[INFORMATION SHOWN Boundary: Start]

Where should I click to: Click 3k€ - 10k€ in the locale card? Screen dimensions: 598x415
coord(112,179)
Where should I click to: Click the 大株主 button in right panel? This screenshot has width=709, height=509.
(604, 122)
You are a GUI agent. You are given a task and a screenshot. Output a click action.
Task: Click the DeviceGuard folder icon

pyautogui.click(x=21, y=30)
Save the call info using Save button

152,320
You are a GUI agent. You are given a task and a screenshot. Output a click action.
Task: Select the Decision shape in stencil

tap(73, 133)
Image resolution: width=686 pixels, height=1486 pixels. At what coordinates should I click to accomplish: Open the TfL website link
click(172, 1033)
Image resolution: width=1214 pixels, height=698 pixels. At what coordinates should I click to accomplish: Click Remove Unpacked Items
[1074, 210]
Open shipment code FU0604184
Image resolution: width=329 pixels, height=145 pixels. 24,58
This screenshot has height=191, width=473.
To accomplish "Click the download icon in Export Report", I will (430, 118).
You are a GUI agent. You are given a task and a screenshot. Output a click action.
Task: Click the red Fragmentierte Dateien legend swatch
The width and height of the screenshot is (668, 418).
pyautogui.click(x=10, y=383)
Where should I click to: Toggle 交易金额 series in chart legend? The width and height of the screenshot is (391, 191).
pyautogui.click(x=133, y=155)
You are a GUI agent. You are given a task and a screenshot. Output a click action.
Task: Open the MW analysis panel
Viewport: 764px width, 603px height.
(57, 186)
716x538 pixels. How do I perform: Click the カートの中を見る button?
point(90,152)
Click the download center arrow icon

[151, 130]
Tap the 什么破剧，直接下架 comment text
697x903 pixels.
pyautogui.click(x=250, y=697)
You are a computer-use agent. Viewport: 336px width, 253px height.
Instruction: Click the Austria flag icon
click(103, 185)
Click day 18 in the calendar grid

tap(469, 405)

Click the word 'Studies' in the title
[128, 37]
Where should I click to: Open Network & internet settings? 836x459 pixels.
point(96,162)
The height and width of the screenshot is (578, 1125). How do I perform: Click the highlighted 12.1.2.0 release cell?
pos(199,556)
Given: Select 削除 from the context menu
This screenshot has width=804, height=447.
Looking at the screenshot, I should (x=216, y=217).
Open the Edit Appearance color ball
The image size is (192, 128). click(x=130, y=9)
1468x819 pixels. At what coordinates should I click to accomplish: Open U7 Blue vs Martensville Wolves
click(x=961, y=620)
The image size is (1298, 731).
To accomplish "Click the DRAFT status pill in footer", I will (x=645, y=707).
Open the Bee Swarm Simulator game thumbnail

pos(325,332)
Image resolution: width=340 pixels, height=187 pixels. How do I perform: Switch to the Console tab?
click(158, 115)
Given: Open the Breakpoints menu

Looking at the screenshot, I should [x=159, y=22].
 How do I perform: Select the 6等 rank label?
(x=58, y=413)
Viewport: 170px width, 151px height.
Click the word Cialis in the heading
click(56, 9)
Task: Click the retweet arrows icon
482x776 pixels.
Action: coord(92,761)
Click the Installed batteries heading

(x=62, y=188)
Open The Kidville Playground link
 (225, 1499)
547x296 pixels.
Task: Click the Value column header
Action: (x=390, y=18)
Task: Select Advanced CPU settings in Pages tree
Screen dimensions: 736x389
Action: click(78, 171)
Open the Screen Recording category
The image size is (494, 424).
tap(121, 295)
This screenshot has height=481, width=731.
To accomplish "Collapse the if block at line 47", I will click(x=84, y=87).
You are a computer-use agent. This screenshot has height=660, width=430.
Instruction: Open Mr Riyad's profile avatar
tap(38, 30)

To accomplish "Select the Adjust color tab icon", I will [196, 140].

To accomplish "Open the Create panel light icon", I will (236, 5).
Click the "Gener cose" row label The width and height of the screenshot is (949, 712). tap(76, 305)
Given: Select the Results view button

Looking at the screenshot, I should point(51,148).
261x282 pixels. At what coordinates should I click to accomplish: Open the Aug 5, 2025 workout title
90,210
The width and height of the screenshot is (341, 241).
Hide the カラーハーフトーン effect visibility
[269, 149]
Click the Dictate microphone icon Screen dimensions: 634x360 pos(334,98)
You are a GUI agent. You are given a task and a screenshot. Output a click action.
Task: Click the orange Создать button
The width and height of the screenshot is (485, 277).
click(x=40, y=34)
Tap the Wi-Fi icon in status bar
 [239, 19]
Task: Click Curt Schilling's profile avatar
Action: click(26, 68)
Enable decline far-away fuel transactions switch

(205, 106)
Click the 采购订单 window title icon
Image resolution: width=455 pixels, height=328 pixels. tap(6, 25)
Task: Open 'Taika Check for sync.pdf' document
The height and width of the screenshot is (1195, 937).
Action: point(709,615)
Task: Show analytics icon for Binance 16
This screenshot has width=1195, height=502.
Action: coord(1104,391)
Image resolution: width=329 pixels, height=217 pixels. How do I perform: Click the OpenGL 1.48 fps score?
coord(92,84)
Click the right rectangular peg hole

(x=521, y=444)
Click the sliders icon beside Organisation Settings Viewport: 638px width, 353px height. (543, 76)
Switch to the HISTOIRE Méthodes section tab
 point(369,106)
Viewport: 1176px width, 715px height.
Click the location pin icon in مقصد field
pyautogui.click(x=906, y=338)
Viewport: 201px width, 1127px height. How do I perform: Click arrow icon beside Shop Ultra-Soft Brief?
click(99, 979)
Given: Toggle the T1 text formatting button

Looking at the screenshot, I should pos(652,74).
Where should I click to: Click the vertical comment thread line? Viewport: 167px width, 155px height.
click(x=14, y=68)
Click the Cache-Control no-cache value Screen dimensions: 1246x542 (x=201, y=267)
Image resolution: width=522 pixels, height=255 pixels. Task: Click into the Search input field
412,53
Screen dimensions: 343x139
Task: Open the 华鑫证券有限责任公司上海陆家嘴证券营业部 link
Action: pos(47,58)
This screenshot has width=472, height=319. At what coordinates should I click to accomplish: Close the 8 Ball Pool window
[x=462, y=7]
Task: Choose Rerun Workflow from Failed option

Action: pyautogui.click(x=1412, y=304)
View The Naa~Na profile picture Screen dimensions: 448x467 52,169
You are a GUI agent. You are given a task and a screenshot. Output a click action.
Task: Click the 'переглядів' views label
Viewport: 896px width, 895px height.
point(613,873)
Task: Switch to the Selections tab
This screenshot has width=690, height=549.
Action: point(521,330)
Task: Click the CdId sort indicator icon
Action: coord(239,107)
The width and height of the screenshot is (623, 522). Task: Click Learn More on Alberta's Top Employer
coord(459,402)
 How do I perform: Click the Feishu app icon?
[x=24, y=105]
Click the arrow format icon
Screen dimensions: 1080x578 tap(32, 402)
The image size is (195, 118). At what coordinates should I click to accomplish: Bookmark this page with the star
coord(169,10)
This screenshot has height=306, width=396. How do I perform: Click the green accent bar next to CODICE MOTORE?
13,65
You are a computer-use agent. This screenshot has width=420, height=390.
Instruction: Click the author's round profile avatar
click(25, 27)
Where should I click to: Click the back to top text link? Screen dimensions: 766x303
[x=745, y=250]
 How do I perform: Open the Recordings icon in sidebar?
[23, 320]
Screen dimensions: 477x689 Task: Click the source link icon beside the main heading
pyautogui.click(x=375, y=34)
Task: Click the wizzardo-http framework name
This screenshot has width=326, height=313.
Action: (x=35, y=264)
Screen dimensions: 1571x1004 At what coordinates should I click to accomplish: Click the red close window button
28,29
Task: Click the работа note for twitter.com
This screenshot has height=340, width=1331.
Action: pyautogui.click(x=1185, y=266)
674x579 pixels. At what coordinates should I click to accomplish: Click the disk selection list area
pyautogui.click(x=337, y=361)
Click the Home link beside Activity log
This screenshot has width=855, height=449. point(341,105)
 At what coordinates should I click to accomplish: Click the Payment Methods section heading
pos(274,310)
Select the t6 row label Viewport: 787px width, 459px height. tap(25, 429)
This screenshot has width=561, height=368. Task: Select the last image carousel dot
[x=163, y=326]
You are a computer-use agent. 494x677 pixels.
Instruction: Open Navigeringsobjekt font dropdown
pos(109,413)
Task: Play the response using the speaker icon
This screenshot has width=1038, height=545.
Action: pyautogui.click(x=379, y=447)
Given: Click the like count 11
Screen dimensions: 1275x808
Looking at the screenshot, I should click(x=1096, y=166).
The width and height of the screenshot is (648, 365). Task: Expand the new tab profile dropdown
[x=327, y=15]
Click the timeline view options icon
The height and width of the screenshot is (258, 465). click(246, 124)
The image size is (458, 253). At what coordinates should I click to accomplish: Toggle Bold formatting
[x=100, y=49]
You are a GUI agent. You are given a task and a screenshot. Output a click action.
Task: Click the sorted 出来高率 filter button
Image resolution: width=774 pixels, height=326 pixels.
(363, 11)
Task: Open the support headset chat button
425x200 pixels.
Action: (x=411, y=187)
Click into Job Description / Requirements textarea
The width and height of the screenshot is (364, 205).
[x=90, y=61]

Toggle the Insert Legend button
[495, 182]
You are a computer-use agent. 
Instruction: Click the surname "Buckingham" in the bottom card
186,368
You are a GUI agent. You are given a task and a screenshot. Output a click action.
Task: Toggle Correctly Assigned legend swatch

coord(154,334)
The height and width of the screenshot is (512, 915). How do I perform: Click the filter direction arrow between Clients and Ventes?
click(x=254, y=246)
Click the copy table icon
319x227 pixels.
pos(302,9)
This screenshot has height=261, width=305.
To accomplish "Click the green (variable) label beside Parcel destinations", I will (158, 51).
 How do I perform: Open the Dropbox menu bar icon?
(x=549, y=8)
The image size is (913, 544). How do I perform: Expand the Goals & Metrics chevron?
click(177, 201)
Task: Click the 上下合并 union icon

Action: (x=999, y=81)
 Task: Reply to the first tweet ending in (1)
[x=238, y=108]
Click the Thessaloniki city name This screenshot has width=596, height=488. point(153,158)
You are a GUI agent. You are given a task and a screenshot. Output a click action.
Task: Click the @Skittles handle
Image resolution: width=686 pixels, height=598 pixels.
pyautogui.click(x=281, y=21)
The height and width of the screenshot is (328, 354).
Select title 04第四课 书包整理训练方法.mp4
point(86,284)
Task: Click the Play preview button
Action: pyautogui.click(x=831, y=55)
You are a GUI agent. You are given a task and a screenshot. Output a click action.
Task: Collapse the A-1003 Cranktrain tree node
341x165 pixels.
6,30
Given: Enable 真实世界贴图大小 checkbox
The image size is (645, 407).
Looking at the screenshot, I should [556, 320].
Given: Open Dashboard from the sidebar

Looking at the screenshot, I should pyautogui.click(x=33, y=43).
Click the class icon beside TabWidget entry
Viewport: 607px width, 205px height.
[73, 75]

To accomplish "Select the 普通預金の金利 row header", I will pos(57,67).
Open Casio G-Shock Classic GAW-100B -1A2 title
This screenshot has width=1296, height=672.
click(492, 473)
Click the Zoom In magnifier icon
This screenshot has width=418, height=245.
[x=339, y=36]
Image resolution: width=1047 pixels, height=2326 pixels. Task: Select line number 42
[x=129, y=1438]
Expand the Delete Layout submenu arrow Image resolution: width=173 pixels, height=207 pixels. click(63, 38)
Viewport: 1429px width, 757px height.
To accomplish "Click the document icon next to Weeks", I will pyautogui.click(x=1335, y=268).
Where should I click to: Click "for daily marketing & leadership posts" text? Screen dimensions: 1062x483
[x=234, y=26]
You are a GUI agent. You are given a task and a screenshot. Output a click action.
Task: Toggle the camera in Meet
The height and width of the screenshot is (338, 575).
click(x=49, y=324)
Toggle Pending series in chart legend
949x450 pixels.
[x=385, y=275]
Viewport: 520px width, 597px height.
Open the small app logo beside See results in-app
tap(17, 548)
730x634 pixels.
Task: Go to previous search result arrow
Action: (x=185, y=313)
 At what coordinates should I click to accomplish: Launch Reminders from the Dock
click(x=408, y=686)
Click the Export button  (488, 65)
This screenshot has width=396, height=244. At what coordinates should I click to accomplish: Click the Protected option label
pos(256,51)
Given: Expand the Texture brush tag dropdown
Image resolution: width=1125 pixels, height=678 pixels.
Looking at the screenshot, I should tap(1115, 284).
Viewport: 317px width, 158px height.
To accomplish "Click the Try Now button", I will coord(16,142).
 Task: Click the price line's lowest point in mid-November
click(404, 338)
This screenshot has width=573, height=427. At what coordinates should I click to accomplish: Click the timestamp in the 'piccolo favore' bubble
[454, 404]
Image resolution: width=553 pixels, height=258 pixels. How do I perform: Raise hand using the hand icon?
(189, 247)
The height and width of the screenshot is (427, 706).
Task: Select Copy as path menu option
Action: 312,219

[INFORMATION SHOWN Boundary: End]

Check each line above for the string "Export" and return those that contain it.

To accomplish "Click the download icon in Export Report", I will (430, 118).
Click the Export button  (488, 65)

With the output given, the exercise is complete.